As of 11:37AM Nov. 4, day afterAmerica’s big day, voting for president and all, the New York Times gives Biden 227 electoral votes, Trump 213. Biden up 14 votes. The Washington Post a minute later gave Biden and advantage 224 to 118. Biden up 106 votes. Either way, Biden is less than 50 votes away from 270 — a magic majority to win in our quirky, current system.
Here is my take on why presidential demeanor is a trait voters value highly, and President Trump has shown no such demeanor, especially now he is threatening to challenge a final tally in the court system. With results pouring in last night, Florida (FL) went red, a key win for Trump, while Pennsylvania and Michigan as well as Wisconsin were influential factors for how the candidates fared so far. According to the Times, the first is leaning Republican, while the latter two are leaning Democrat.
With the addition of Sun Belt states such as Arizona (AZ) — a state with a large swing Latino population, such as a diverse ex-pat community among South and Central Americans, for instance Cubans in Miami or Columbia’s exiles in FL — AZ is one of the three to seem like a stronger chance to gain its 11 electoral votes.
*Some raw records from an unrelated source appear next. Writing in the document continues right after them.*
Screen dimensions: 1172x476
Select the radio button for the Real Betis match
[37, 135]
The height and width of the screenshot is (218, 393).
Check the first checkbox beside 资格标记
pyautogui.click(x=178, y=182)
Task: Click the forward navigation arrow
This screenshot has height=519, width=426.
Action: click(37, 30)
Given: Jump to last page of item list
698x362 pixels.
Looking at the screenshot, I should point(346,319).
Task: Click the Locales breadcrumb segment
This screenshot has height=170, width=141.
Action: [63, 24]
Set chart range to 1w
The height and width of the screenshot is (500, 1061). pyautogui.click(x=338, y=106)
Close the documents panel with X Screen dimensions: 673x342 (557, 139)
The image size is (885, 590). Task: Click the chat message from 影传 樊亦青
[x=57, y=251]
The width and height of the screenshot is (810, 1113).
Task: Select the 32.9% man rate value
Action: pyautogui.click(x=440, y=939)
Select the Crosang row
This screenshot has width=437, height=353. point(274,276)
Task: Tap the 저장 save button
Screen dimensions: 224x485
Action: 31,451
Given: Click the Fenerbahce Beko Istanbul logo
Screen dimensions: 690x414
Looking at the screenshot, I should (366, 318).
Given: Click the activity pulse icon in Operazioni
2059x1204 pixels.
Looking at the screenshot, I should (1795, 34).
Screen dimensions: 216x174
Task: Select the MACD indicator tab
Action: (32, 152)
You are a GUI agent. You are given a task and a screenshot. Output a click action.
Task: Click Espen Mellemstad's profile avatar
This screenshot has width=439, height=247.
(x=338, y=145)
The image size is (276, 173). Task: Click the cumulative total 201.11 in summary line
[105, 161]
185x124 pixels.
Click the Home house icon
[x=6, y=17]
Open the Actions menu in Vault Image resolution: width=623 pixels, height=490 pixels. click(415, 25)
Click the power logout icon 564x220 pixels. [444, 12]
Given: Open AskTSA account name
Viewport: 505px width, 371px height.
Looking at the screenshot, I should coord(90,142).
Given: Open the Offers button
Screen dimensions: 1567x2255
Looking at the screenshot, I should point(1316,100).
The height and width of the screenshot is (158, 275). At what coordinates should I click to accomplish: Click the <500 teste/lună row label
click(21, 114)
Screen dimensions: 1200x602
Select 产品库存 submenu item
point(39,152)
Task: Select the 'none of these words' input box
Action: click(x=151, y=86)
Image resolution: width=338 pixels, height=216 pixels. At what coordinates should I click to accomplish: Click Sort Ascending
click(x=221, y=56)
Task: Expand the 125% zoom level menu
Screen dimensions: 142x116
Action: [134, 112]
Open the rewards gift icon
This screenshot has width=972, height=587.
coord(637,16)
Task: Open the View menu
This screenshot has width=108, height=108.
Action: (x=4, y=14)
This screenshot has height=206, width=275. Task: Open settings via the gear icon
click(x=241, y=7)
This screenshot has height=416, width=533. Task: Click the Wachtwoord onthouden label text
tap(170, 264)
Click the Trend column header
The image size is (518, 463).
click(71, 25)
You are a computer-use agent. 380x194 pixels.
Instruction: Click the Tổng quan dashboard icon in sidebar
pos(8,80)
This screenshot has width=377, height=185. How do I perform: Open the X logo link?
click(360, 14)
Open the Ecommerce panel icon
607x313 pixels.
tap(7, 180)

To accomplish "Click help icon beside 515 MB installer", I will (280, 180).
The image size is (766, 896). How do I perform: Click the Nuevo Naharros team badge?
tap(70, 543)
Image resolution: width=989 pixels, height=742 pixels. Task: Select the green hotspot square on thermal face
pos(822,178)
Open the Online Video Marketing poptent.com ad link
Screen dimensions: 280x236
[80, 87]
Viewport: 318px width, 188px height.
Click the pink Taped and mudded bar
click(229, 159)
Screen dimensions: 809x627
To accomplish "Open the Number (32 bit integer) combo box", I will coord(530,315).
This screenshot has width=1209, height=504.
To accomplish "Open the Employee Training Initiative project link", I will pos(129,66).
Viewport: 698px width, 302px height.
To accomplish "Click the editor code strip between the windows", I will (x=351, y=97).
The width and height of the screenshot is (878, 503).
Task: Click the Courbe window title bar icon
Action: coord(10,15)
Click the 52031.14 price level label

But back to personality. JFK was calm and relaxed even during a near-nuclear crisis in 1962. FDR convinced people underneath him in 1936 on for four terms that he listened to opposing, and the best, opinions, making him a compassionate listener. Trump is like neither of these, at best he is controversial, degrading towards minority groups, and offensive to a large portion of the population (this last expected when strong political decisions are at stake).
Some think only an elite group are eligible to take over the top-office, and I would agree. I would base this on candidates running campaigns that propose strategies towards where median voters fall on certain issues. Most of all, economic issues matter more than any other factor, such as foreign policy, when polls take into consideration likely voters’ intentions.
Now that we are out to the stage where poll aggregators like FiveThirtyEight by Nate Silver predict a more likelihood of one of many “paths to 270,” coming true. While we could legally be required to wait until December for final vote tally, with the system stressed this anomalous election year, Trump added, as usual, to divisive rhetoric by going on cable television to say he will be taking the outcome about counting early votes marked late and other exceptions from normal, in-person voting to court.
If he follows through on his promise, not only is a bias to favor Democrats in polls, which could explain the Times’ poll analysis larger gap in electoral votes for Biden, at further risk of making pre-Election Day forecasts off, despite predicting national votes outcomes accurately since 2000, in general. State level dearth of election polling, and making sure study groups are unbiased as possible and match demographics of target study group, make national election correct predictions rarely more of a string-of-success phenomenon. While Biden holds leads as widely predicted, the race is close, and a president without the demeanor to lead and set an example as a non-controversial president is at play.